Memory Limit for Visual Studio 2005???

[Peter Olcott]

It looks like System::Collections::Generic.List throws and OUT_OF_MEMORY
exception whenever memory allocated exceeds 256 MB. I have 1024 MB on my system
so I am not even out of physical RAM, much less virtual memory.

Are other people experiencing this same problem?

 

[Michael Nemtsev]

Hello Peter,

Memmory is allocated by blocks 32/64 mb, so if your GC is fragmented FW may
not found free space to allocate aditional block, albeit you can have enough
memmory

PO> It looks like System::Collections::Generic.List throws and
PO> OUT_OF_MEMORY exception whenever memory allocated exceeds 256 MB. I
PO> have 1024 MB on my system so I am not even out of physical RAM, much
PO> less virtual memory.
PO>
PO> Are other people experiencing this same problem?
PO>
---
WBR,
Michael Nemtsev [C# MVP] :: blog: http://spaces.live.com/laflour

"The greatest danger for most of us is not that our aim is too high and we
miss it, but that it is too low and we reach it" (c) Michelangelo

 

[John J. Hughes II]

I checked in task manager and my peek memory usage for VS2005 is 288,060K
but then I have 2Gigs on this system.

Regards,
John

 

[Ignacio Machin \( .NET/ C# MVP \)]

Hi,

What kind of project is this?

IIRC a web app has a limit refering to the amount of memory it can consume

 

[Peter Olcott]

It may be a Visual Studio Express limitation

 

[Peter Olcott]

Try and add one gig of Bytes to a List<Byte> and see if it doesn't abnormally
terminate.

 

[Peter Olcott]

Its a regular desktop windows project under Visual Studio 2005 Express.

 

[Willy Denoyette [MVP]]

It looks like System::Collections::Generic.List throws and OUT_OF_MEMORY exception
whenever memory allocated exceeds 256 MB. I have 1024 MB on my system so I am not even out
of physical RAM, much less virtual memory.

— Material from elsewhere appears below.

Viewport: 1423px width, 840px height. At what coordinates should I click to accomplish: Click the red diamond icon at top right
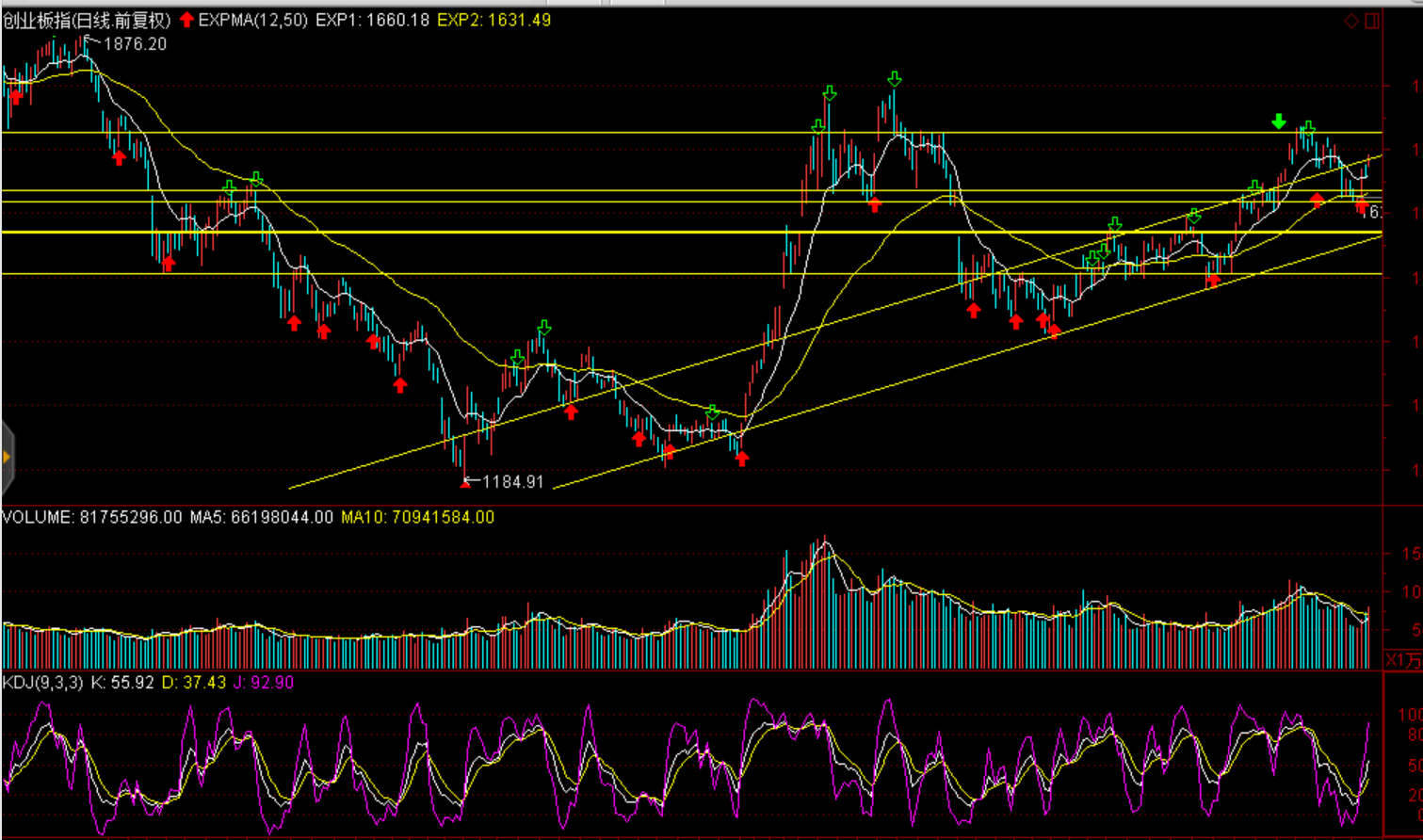[x=1351, y=21]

Are other people experiencing this same problem?

Why do you mention VS2005? This is thrown at program run-time, right? The run-time
limitation is 2GB for a CLR object type, that means that your List can only hold at most
2GB, however, due heap fragmentation of a 32 bit process, the maximum size of a single
object is limited to something from 1.2GB up to 1.8GB depending on the type of OS and
application. A simple console application should be able to allocate a single List of
~1.6GB or more , Windows Forms will top at ~1.2GB for the largest List (or array or
whatever).

Willy.

 

[Peter Olcott]

Why do you mention VS2005? This is thrown at program run-time, right? The
run-time limitation is 2GB for a CLR object type, that means that your List
can only hold at most 2GB, however, due heap fragmentation of a 32 bit
process, the maximum size of a single object is limited to something from
1.2GB up to 1.8GB depending on the type of OS and application. A simple
console application should be able to allocate a single List of ~1.6GB or more
, Windows Forms will top at ~1.2GB for the largest List (or array or
whatever).

Willy.

If you have actually tested this and thus know that it works empirically rather
than theoretically, then this must be a limitation of Visual Studio 2005
Express. I could not get Visual Studio 2005 Express to allocate more than 256 MB
without abnormally terminating.

I was very pleased with its relative performance to Native Code Visual C++ 6.0.
It was something like 50% faster on every test.

 

[Willy Denoyette [MVP]]

If you have actually tested this and thus know that it works empirically rather than
theoretically, then this must be a limitation of Visual Studio 2005 Express. I could not
get Visual Studio 2005 Express to allocate more than 256 MB without abnormally
terminating.

I was very pleased with its relative performance to Native Code Visual C++ 6.0. It was
something like 50% faster on every test.

No, once again this is run-time related VS does (and can't impose such restrictions) , try
to compile and run your code from the command-line prompt if you do't trust me.
Keep in mind that when you don't pre-allocate the List, you will end with a List doubling
it's size each time it get's filled to the max. capacity, so the OOM exception might get
thrown when no free *contiguous* block of ~512MB can be found in excess of the already
allocated ~256MB.

Willy.





Willy.

 

[Peter Olcott]

No, once again this is run-time related VS does (and can't impose such
restrictions) , try to compile and run your code from the command-line prompt
if you do't trust me.
Keep in mind that when you don't pre-allocate the List, you will end with a
List doubling it's size each time it get's filled to the max. capacity, so the
OOM exception might get thrown when no free *contiguous* block of ~512MB can
be found in excess of the already allocated ~256MB.

Willy.





Willy.

It works fine for native code std::vector, yet does not work for either managed
std::vector or List<Byte> . The command line version failed to compile.

 

[Chris Mullins]

Peter Olcott Wrote:

PO> It looks like System::Collections::Generic.List throws and
PO> OUT_OF_MEMORY exception whenever memory allocated exceeds 256 MB. I
PO> have 1024 MB on my system so I am not even out of physical RAM, much
PO> less virtual memory.

I was curious if there was a limt there, so I wrote this:

private void button1_Click(object sender, EventArgs e)
{
int bytesPerArray = 1024 * 32; // 32k per byte. No large object heap
interaction.
long totalBytes = 0;
List<byte[]> bytes = new List<byte[]>();
while (true)
{
byte[] b = new byte[bytesPerArray];
bytes.Add(b);
totalBytes += bytesPerArray;
System.Diagnostics.Debug.WriteLine("Total: " +
totalBytes.ToString());
}
}

I compiled this as an x86 application, and ran it.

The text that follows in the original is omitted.